(Saved entries)
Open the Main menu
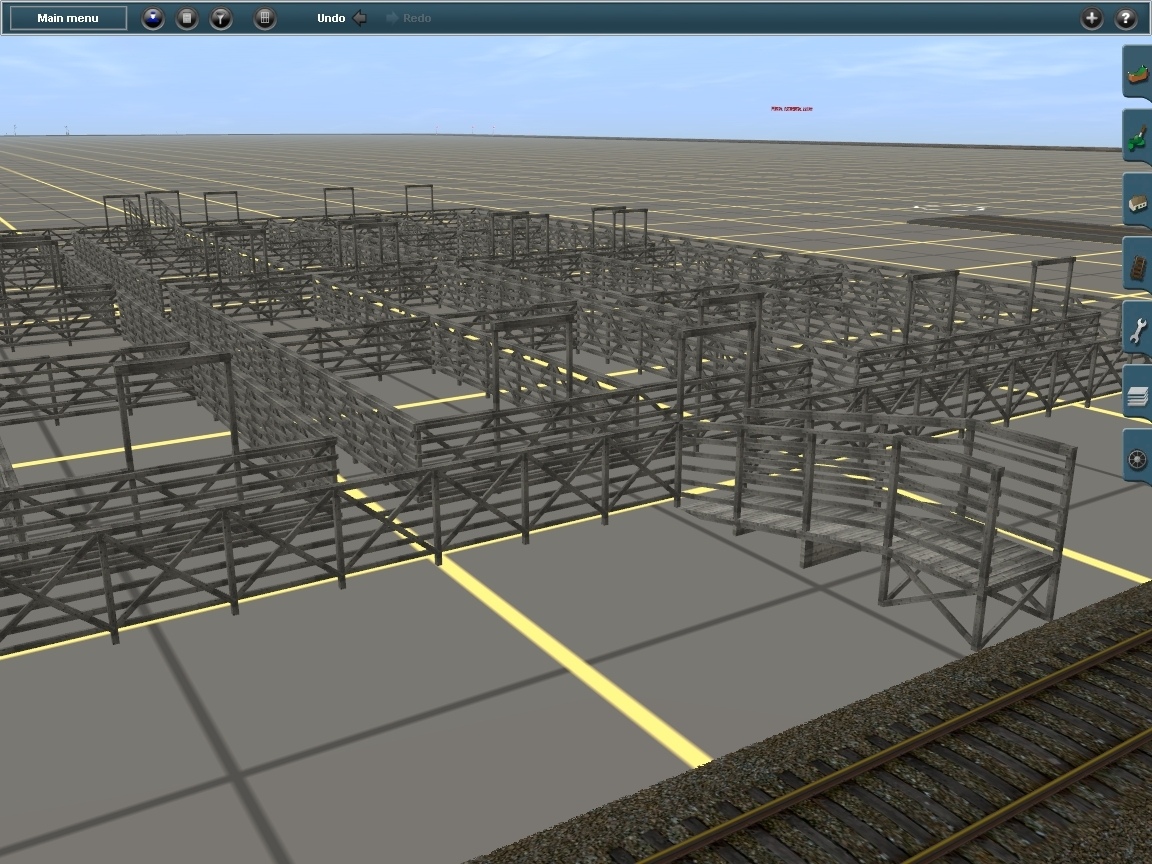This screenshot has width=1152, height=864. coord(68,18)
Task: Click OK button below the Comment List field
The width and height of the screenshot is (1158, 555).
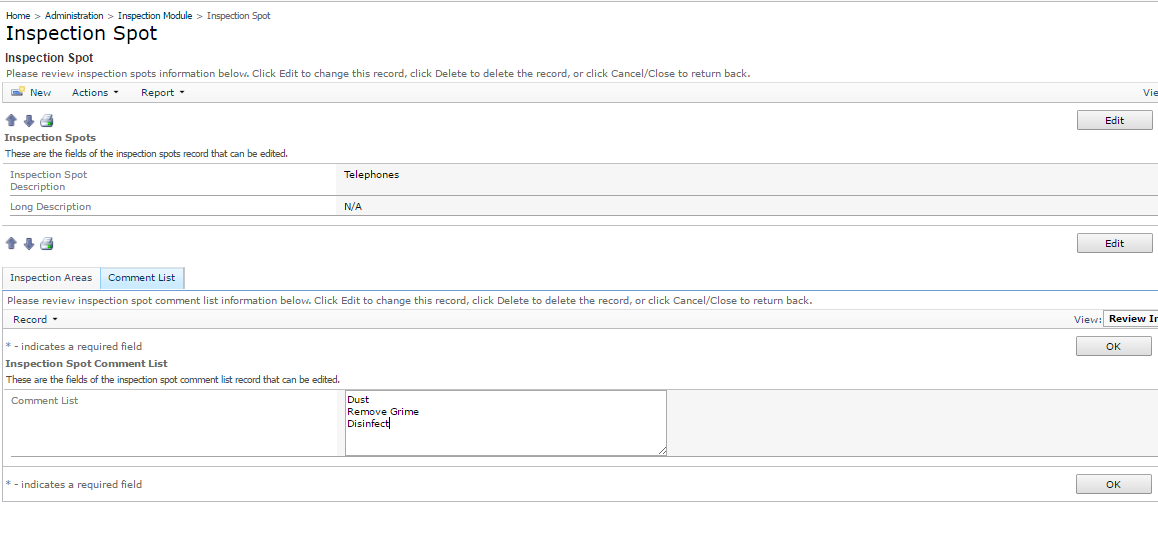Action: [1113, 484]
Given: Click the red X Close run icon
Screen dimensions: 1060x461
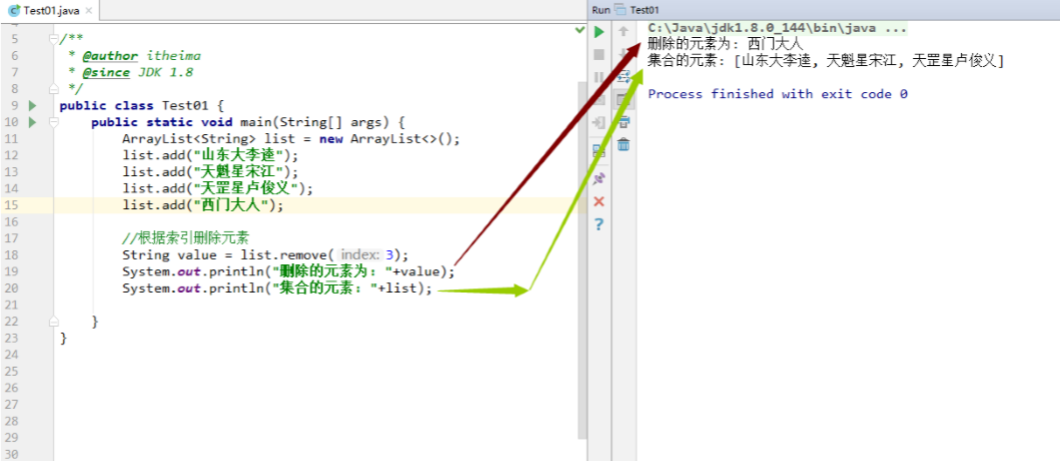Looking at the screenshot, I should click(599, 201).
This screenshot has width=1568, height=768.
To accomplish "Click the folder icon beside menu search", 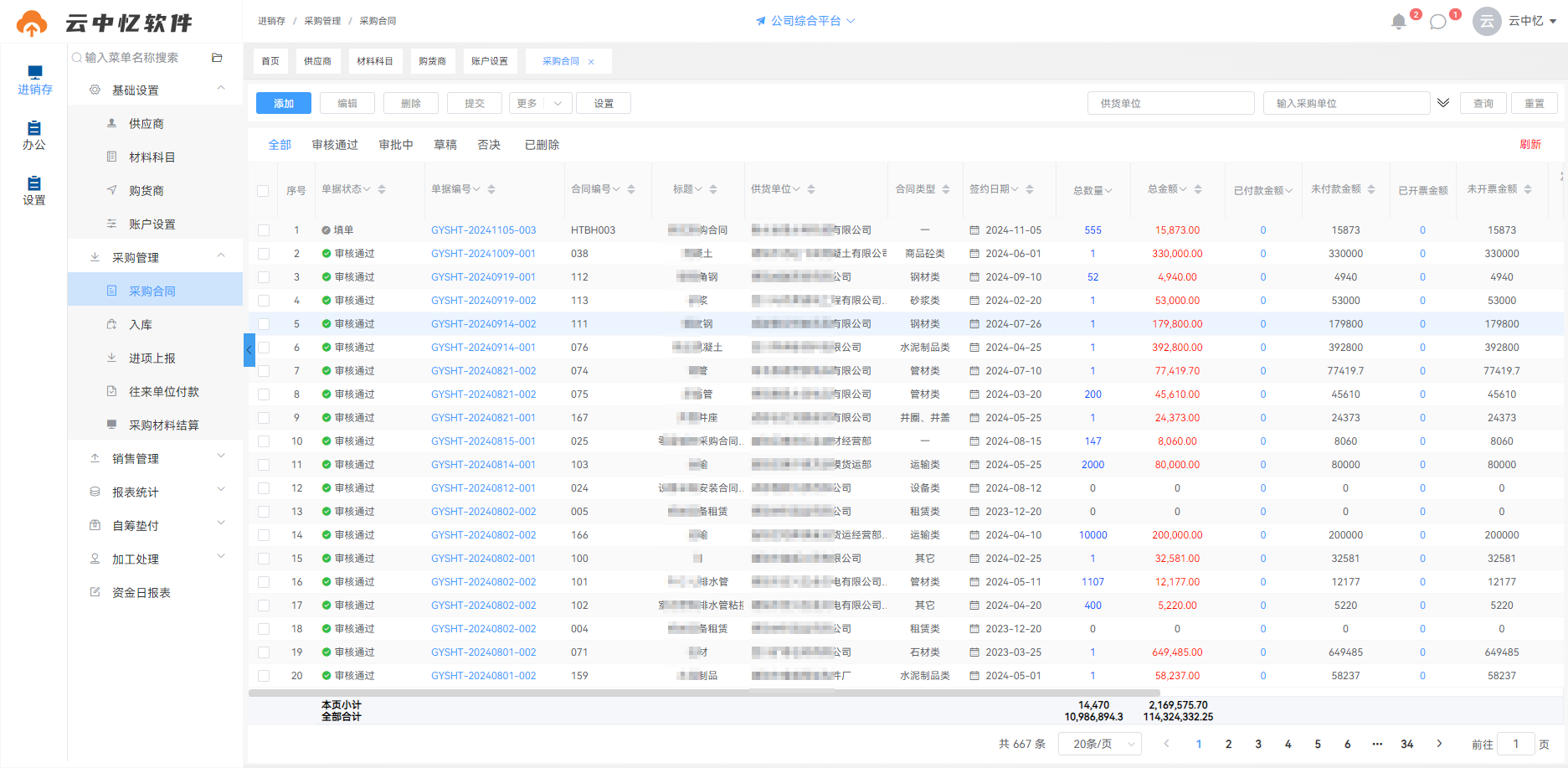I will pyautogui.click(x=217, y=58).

**What is required**
Retype the records above word for word, from their first line through the line containing "This screenshot has width=1568, height=768.", and leave out every picture.

**Result of the task**
Open the Main menu
This screenshot has width=1152, height=864. coord(68,18)
Task: Click OK button below the Comment List field
The width and height of the screenshot is (1158, 555).
Action: [1113, 484]
Given: Click the red X Close run icon
Screen dimensions: 1060x461
Looking at the screenshot, I should click(599, 201).
This screenshot has width=1568, height=768.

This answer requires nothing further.